Climate adaptation in agriculture and forestry (Th√ľnen Working Paper 86):

Fruit growing and viticulture is particularly affected by climate change due to the long life of the crops. Both too high temperatures and high solar radiation during fruit development as well as extreme cold events in winter with insufficient winter hardiness are a problem. Warm winters have an equally negative effect, as failure to meet the cold requirement leads to incomplete flower development in the following spring, resulting in lower yields. Warming up earlier in the course of the year, interrupted by cold events (late frosts) also has a negative effect on the budding and flowering of fruit trees. Regional and seasonal drought can lead to restrictions in the availability of water and nutrients and make additional irrigation necessary. On the other hand, too much water in the form of regionally occurring heavy precipitation can lead to soil erosion and nutrient leaching. Of all weather events, hail leads to the highest economic losses in fruit growing, but also in other special crops such as wine, due to primary damage such as the destruction of the fruit, but also to consequential damage in the form of disease and pest infestation. In contrast, higher atmospheric CO2 concentrations can lead to higher yields in viticulture if the water and nutrient supply is optimal (Moutinho-Pereira et al., 2015).
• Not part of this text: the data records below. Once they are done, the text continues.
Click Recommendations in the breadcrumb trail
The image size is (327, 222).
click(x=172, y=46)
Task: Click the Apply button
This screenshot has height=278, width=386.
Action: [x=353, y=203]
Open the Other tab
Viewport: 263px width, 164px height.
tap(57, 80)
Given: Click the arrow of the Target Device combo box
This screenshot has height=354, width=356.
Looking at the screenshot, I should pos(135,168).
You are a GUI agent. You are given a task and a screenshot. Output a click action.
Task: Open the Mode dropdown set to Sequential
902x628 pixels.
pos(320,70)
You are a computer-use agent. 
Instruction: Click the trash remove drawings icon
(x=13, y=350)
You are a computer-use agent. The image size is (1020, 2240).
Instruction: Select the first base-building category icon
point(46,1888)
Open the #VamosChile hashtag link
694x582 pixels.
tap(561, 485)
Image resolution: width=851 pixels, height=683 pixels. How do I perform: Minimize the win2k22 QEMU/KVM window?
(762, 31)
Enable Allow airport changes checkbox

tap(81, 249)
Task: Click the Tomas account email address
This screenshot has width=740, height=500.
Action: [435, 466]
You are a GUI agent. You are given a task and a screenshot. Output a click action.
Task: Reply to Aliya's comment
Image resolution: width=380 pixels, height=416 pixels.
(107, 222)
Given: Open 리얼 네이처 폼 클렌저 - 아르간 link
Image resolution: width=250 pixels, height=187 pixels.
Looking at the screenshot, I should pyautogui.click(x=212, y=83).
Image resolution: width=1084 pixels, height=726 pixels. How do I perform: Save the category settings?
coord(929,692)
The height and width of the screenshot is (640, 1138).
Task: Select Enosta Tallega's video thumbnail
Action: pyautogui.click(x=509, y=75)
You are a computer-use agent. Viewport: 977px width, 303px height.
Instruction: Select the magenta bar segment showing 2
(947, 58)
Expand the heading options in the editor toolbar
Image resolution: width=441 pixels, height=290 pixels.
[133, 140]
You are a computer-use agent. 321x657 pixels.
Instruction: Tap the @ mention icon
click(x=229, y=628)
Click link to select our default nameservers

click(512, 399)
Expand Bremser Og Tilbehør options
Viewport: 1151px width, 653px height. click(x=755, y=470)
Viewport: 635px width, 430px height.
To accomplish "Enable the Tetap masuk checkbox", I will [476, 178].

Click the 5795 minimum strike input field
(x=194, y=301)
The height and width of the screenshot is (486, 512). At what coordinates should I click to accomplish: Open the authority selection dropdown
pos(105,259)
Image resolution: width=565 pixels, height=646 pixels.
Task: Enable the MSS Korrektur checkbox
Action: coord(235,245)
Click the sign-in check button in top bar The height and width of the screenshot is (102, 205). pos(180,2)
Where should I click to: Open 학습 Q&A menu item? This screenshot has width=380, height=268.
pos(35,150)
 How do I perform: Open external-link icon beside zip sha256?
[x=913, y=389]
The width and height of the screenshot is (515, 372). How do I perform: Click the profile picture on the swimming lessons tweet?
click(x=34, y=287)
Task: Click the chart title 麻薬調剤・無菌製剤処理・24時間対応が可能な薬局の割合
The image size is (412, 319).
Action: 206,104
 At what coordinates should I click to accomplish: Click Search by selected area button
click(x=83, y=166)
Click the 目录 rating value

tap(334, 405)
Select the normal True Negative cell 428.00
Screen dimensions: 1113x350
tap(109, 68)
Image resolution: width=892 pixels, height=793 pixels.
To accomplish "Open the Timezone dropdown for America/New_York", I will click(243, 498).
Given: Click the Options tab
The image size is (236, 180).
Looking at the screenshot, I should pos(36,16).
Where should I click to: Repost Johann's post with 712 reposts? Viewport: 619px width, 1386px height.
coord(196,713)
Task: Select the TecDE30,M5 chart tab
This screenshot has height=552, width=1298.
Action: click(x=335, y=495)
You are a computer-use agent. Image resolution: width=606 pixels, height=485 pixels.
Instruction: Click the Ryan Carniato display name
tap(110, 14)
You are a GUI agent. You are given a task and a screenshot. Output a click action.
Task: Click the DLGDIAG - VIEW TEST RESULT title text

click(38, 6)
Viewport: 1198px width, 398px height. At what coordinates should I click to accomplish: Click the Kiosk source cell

Climate changes also have a more or less direct effect on the development and characteristics of plants as well as on pests, rodents and weeds. In greenhouse cultivation, increased pest pressure from the field is to be expected. In addition, an increased number of generations of pest insects and the increased occurrence of vectors, viroses and phytoplasmas (e.g. cicadas) must be expected in the future. The occurrence and establishment of new invasive pests due to climate change must also be expected. A major challenge for fruit and wine growing is currently the handling of the cherry vinegar fly Drosophila suzukiidar, which first appeared in Germany in 2014.